Electrochemical deposition is an attractive method for batch processing of magnetic films in patterned structures. Electroplating is a relatively simple process with a wide variability and control of film thickness and good scalability and compatibility with most of the MEMS microfabrication processes. Additionally, electrochemical deposition allows for the controlling of magnetic film anisotropy a key factor for the design of devices that operate in-plane or out-of-plane. Interest has been shown in CoNiP thin films for use in a number of MEMS applications however, the issues of integration were not addressed.

 

The integration of CoNiP magnetic films into MEMS sensors was studied. Through-mask electrodeposition of 1-2 µm thick magnetic films from concentrated ammonium chloride electrolyte was carried out at current densities of 30-150 mA/cm2 using both direct current and pulse plating modes. The effects of current density, seed layer, passivation layer, pattern size and geometry on magnetic properties and feature-scale thickness distribution were investigated. Geometries included various arrays of micron scale stripes and dots, and large 1-4 mm2 square areas. Feature scale profiles and magnetic properties of the films are influenced by current density as well as by feature size and geometry. Magnetic properties of CoNiP films after post-electrodeposition processing remain in the range suitable for sensor operation and are therefore shown to be suitable for integration in MEMS sensor.

 

Micropatterned CoNiP magnetic thin films have been integrated into silicon-on-insulator (SOI) MEMS devices.
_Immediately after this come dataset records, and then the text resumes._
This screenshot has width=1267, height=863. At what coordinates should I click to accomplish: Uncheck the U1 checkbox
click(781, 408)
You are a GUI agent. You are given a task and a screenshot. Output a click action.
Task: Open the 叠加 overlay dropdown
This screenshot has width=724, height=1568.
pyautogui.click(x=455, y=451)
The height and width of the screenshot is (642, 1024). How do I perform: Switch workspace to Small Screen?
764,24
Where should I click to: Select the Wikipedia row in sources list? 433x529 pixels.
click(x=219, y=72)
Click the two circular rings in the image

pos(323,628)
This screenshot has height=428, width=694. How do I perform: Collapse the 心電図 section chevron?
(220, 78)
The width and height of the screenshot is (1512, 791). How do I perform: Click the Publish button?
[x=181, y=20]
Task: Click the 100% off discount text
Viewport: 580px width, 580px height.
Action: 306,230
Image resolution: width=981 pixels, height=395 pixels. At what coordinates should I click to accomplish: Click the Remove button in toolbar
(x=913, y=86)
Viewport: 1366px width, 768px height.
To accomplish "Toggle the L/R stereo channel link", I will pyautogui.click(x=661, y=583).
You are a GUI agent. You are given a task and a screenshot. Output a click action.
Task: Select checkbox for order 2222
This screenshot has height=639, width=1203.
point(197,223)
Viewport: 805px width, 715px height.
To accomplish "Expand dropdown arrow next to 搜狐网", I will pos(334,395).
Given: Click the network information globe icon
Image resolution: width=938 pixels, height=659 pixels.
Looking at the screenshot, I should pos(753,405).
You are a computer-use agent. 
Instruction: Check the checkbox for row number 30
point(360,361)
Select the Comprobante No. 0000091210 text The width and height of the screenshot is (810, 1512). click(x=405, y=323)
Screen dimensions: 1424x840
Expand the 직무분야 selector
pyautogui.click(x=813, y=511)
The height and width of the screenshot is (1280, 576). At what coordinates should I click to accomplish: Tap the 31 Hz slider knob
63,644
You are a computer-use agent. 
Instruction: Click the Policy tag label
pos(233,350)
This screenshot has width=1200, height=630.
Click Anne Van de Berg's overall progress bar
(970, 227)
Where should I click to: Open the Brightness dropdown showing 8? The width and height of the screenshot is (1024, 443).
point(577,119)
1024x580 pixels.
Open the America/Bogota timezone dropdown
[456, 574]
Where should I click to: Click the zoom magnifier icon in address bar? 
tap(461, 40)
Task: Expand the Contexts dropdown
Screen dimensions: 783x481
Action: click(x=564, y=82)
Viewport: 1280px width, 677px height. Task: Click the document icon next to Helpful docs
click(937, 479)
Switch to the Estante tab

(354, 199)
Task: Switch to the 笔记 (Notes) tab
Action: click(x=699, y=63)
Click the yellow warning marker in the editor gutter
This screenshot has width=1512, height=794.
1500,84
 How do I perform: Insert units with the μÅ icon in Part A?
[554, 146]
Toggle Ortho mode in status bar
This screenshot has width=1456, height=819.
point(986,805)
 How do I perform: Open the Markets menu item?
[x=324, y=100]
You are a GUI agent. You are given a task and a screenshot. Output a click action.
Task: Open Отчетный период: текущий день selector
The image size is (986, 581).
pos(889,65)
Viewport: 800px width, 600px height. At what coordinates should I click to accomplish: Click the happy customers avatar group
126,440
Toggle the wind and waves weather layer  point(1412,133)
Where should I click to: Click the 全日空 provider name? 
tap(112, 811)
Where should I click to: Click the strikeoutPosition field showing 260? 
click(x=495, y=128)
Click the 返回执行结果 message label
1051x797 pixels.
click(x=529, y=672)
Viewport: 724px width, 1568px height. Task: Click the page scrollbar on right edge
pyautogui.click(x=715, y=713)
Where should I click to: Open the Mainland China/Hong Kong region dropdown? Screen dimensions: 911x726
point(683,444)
The patterned micromagnets – large square areas, stripes and dots – were characterized for feature-scale thickness distribution in relation to pattern geometry and current density, the effects on magnetic properties due to post-electrodeposition processing and their compatibility with standard MEMS process chemicals. Thickness distribution is strongly correlated with pattern geometry and current density. Magnetic properties remain in a range suitable for integration into MEMS devices following post-electrodeposition fabrication processes such as lithography, sputtering and etching.